Comparison with non-SAE sepsis: the key difference between the SAE and non-SAE groups in our study lies not only in the severity of sepsis but also in the distinct neuroinflammatory response and neuronal injury markers. While patients in both groups had high levels of markers of systemic inflammation, the SAE group exhibited additional evidence of brain involvement, such as elevated levels of neurodegeneration-related biomarkers (e.g., neurofilament light chain or tau proteins) that are specifically associated with neuronal injury rather than just systemic inflammation. This suggests that, beyond the general severity of sepsis, SAE-specific mechanisms such as neuroinflammation and blood-brain barrier dysfunction are at play, further confirming that the biomarkers indicate SAE rather than simply the severity of sepsis.

Biomarker-driven diagnosis of SAE: several studies have suggested that biomarkers related to neuroinflammation (such as IL-1β, IL-6, and TNF-α) and neuronal injury (like S100B, GFAP, and neurofilament proteins) are more specifically elevated in patients with SAE than in those with severe sepsis without encephalopathy. The elevated levels of these biomarkers in our study align with these findings, providing further evidence that the biomarkers are not merely reflecting the severity of sepsis as a whole but are specifically linked to the pathophysiology of SAE.

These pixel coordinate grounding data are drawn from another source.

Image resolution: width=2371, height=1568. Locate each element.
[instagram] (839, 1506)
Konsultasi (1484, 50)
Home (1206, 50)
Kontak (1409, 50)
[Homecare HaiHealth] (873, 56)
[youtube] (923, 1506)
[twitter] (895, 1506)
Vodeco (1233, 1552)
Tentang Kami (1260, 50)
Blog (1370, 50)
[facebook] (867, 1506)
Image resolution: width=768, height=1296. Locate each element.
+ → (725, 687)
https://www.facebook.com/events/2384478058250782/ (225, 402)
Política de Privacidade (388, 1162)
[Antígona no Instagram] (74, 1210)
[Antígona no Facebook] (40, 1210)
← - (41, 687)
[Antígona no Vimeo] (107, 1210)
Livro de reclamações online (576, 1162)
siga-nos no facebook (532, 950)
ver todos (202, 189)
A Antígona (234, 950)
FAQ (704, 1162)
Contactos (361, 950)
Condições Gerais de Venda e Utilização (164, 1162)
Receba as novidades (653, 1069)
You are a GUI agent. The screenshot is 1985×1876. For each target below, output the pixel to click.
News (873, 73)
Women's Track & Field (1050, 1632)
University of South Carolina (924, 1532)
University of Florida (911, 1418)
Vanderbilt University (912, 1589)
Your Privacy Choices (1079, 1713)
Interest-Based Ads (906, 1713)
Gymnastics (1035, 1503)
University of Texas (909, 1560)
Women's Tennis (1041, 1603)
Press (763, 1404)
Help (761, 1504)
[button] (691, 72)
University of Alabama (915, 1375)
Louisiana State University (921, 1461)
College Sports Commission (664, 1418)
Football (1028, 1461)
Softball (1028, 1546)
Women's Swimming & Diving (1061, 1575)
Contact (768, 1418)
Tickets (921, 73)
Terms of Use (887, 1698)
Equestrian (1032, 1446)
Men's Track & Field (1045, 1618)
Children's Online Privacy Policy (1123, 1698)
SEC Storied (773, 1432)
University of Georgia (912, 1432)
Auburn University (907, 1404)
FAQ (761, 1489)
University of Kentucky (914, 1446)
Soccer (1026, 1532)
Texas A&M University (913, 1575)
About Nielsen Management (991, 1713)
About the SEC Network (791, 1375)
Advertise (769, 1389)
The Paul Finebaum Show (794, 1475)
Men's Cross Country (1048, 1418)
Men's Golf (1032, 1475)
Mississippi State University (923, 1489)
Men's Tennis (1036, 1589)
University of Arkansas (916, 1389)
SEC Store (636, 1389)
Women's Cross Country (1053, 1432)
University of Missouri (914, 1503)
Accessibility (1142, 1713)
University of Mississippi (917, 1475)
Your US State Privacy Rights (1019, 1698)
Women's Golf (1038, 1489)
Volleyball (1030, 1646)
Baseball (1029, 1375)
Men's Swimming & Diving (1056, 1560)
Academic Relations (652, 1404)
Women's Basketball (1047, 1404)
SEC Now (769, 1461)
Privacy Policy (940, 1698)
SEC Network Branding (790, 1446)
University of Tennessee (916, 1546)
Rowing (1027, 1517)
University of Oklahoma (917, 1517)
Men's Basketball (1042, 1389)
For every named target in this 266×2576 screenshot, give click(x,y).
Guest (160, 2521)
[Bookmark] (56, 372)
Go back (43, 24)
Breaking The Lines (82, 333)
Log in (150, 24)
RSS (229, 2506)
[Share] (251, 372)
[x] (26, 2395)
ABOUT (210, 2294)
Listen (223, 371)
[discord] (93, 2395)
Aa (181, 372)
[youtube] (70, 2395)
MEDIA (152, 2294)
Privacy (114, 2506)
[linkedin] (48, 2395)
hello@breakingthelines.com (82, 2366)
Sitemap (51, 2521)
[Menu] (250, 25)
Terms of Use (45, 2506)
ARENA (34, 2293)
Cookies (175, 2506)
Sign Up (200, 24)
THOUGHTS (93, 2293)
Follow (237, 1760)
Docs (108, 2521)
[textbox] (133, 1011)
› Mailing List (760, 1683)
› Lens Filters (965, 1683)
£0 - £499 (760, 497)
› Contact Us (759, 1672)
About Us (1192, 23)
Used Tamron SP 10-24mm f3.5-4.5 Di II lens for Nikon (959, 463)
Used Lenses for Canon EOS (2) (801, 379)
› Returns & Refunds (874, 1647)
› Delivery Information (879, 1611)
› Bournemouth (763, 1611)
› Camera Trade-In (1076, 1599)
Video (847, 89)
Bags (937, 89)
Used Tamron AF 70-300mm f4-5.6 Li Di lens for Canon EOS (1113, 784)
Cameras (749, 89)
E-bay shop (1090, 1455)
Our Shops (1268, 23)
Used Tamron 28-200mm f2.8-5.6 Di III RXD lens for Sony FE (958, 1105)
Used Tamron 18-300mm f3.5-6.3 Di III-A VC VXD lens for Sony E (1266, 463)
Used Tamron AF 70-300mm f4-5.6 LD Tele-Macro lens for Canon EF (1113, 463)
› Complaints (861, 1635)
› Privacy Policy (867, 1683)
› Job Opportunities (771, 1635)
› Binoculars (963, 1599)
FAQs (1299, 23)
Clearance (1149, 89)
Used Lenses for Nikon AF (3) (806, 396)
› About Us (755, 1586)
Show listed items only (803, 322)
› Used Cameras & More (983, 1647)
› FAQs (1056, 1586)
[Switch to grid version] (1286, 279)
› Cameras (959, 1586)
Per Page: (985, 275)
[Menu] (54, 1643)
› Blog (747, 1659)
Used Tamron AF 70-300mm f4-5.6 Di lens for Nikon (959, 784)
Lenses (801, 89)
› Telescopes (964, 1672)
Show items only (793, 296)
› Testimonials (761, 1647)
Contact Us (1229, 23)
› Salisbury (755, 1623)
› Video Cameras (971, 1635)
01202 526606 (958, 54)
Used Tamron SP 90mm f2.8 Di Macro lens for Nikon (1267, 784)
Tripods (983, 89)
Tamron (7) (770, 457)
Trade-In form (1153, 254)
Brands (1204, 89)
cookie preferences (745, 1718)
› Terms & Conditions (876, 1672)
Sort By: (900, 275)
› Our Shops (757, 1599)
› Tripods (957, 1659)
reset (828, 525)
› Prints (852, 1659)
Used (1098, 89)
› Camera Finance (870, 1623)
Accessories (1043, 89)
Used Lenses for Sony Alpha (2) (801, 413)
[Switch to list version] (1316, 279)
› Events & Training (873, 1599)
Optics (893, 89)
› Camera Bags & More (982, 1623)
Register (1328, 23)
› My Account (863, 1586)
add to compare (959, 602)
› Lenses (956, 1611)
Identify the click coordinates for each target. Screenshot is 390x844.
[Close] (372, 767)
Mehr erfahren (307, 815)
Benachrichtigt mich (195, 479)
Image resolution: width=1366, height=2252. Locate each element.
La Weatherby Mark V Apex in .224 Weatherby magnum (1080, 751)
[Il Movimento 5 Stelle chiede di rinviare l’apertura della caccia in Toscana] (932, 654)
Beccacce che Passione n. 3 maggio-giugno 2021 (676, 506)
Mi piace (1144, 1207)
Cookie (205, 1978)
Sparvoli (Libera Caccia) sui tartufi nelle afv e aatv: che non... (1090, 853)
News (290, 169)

Clinical implications: the differentiation between sepsis severity and SAE-specific biomarkers has important clinical implications. If biomarkers such as S100B or GFAP are elevated, clinicians can use these markers not only as indicators of severe sepsis but also as potential flags for brain involvement. This can help guide therapeutic strategies aimed at mitigating neuroinflammation and protecting neuronal function in patients with SAE, an aspect that would not be addressed if biomarkers were solely viewed as general indicators of sepsis severity.

5 Conclusions

In summary, TNF-α and fecal calprotectin are closely related to the occurrence of SAE and may be involved in the pathogenesis of SAE. TNF-α level combined with fecal calprotectin level has high specificity and sensitivity for the diagnosis of early SAE. Moreover, they have good predictive value and may serve as an indicator of patient prognosis. However, our sample was small, and thus, further research using a larger sample size is needed.

6 Limitations

Despite the valuable findings in this study, several limitations should be acknowledged. First, the study was conducted at a single center, which may limit the generalizability of the results to other healthcare settings or populations. A multi-center study with a larger and more diverse sample would help to validate the findings and enhance the external validity. Second, the study design is observational and cross-sectional, which makes it difficult to establish causality between the biomarkers (TNF-α and fecal calprotectin) and the development or progression of sepsis-associated encephalopathy (SAE). Longitudinal studies are needed to better understand the temporal relationship between these biomarkers and SAE outcomes. Additionally, while TNF-α and fecal calprotectin were found to correlate with disease severity, other potential confounding factors, such as comorbidities, medication use, and individual patient characteristics, were not fully controlled for in the analysis. This could have influenced the results and may require further investigation in future studies. Moreover, the study focused primarily on the early phases of sepsis, and thus, the biomarkers' predictive value for long-term outcomes remains unclear. Finally, although TNF-α and fecal calprotectin showed promising results, their role in clinical practice would need to be further confirmed through prospective trials with larger sample sizes to assess their potential as routine diagnostic and prognostic tools.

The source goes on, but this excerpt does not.